### Exercise aim
Count the lines in the rows below that contain the string "Open", and reply with only that number.

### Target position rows
- - -
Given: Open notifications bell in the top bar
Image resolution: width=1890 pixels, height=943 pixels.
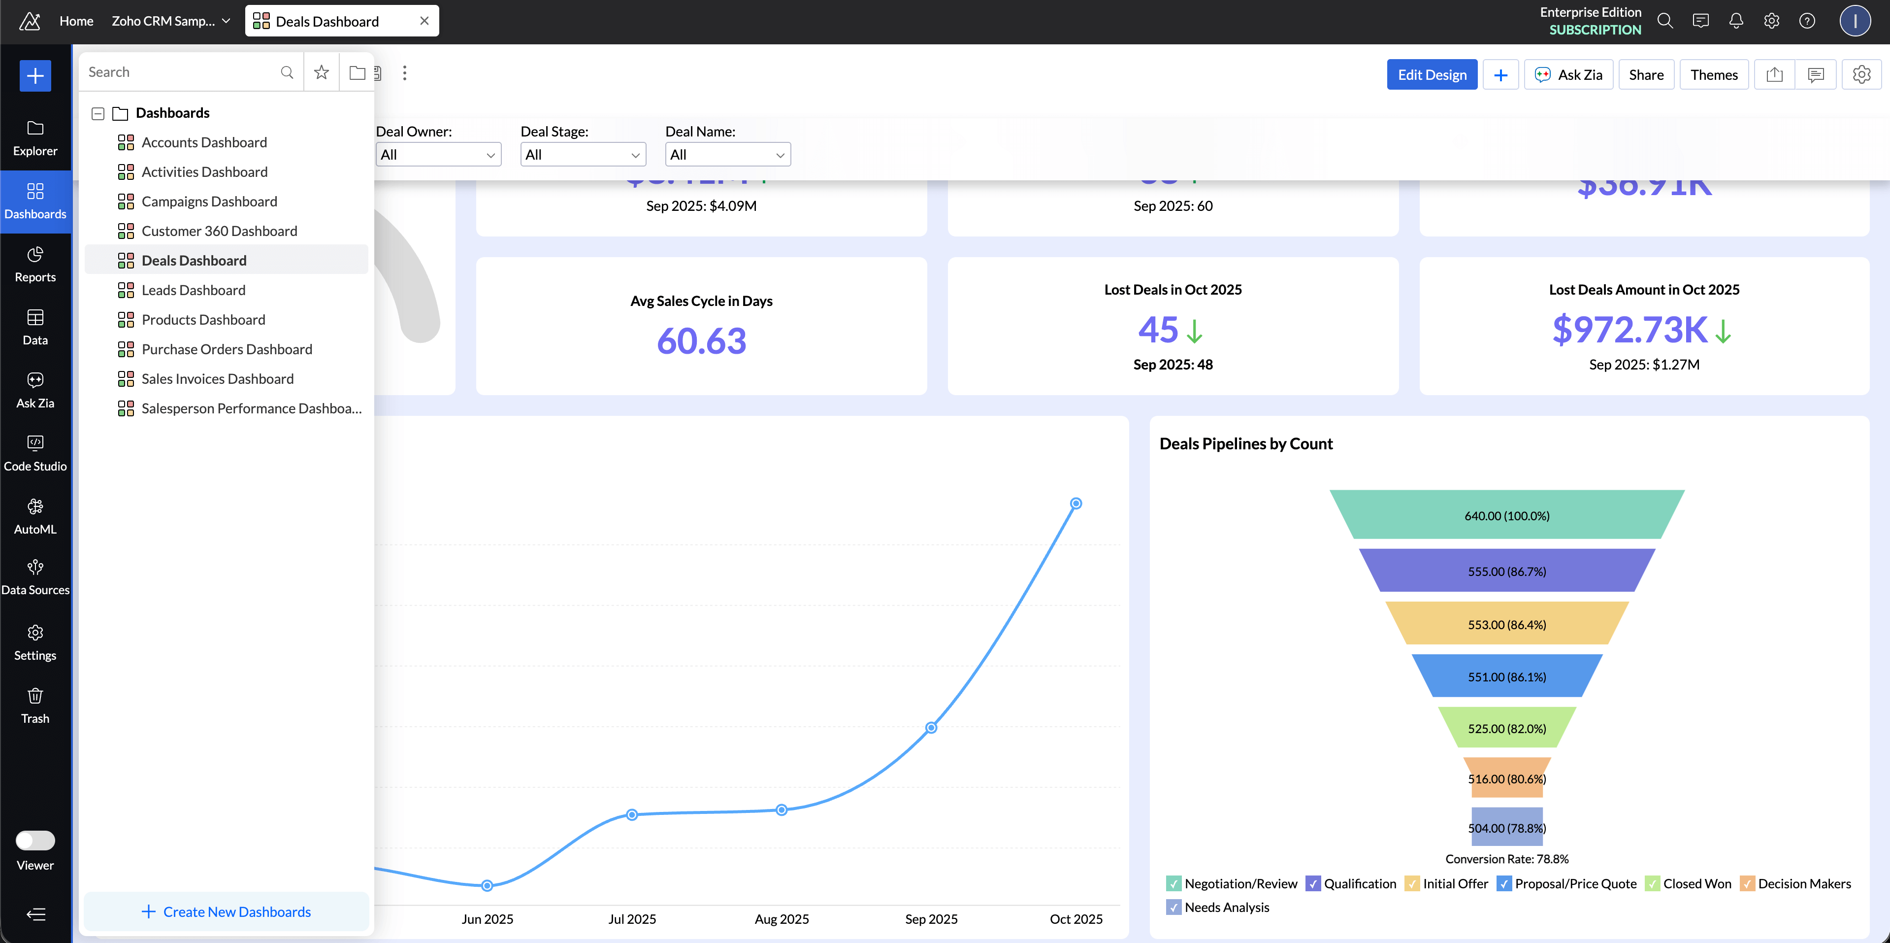Looking at the screenshot, I should click(x=1736, y=21).
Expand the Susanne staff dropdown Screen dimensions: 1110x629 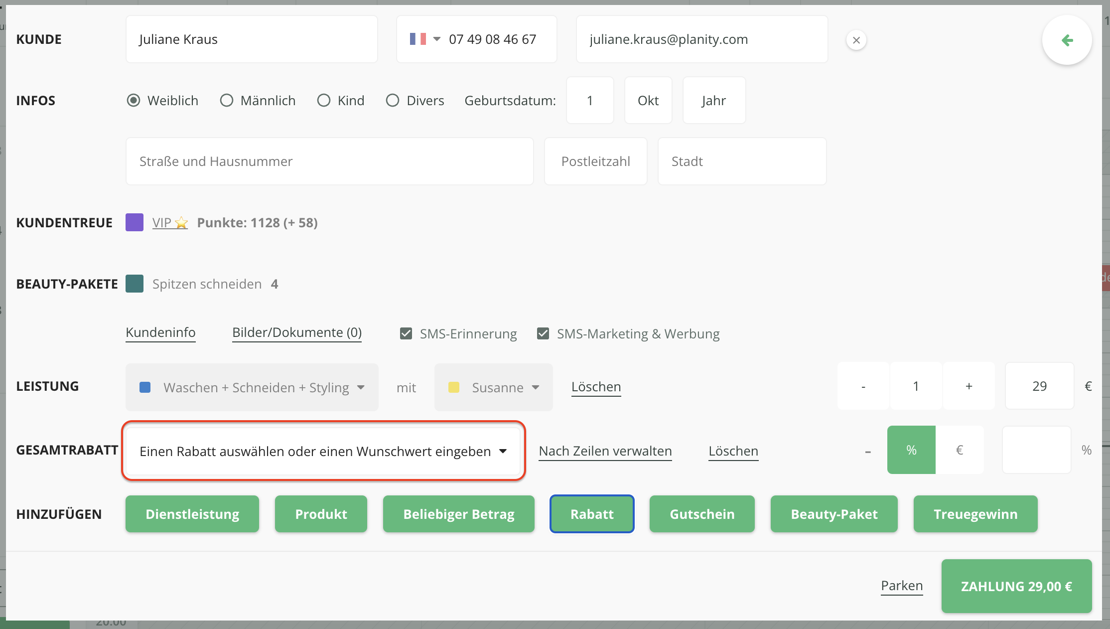(x=493, y=387)

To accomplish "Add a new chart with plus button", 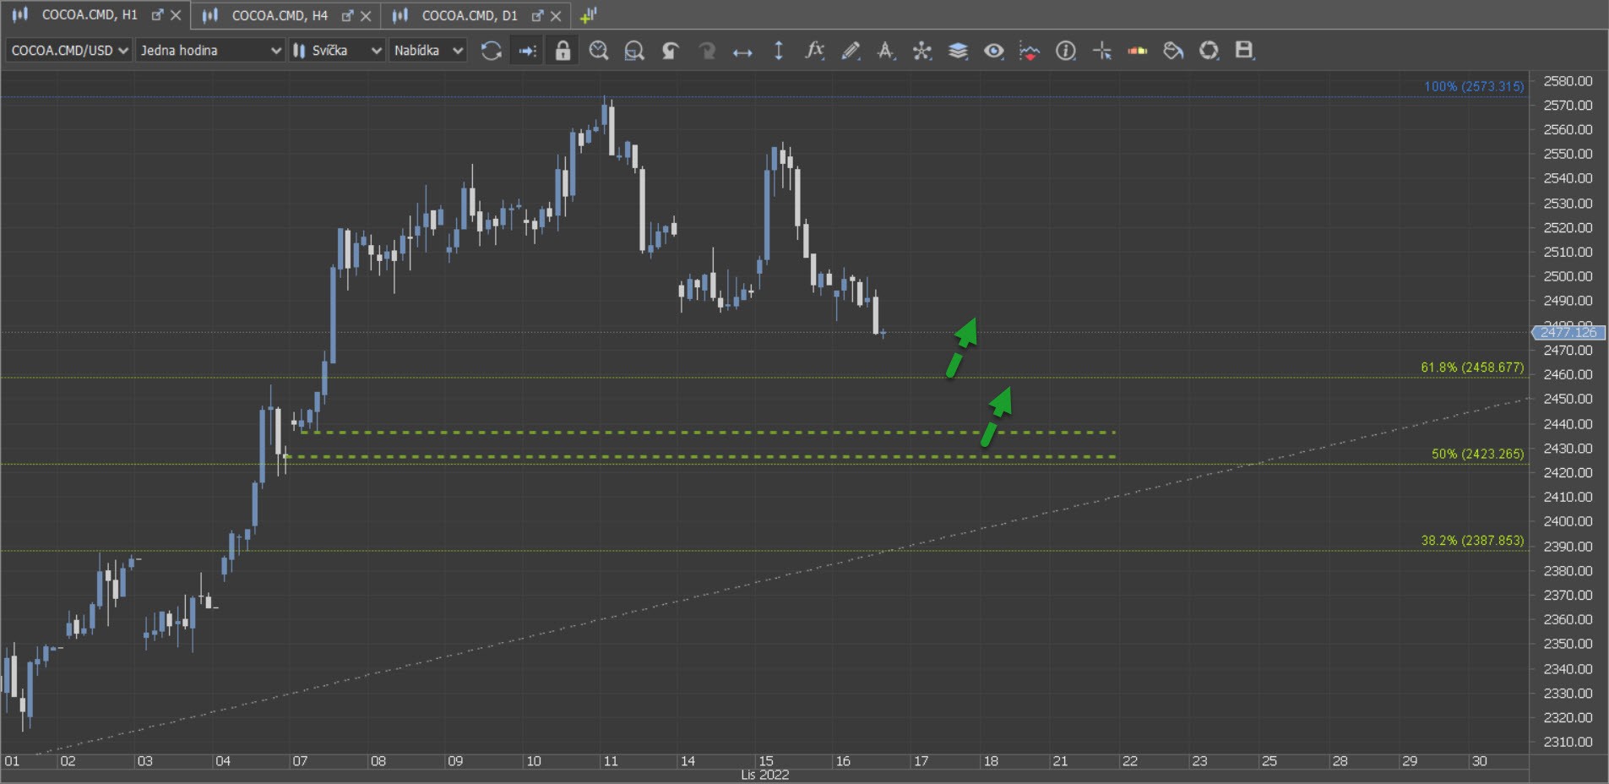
- - -
### Completed exercise
1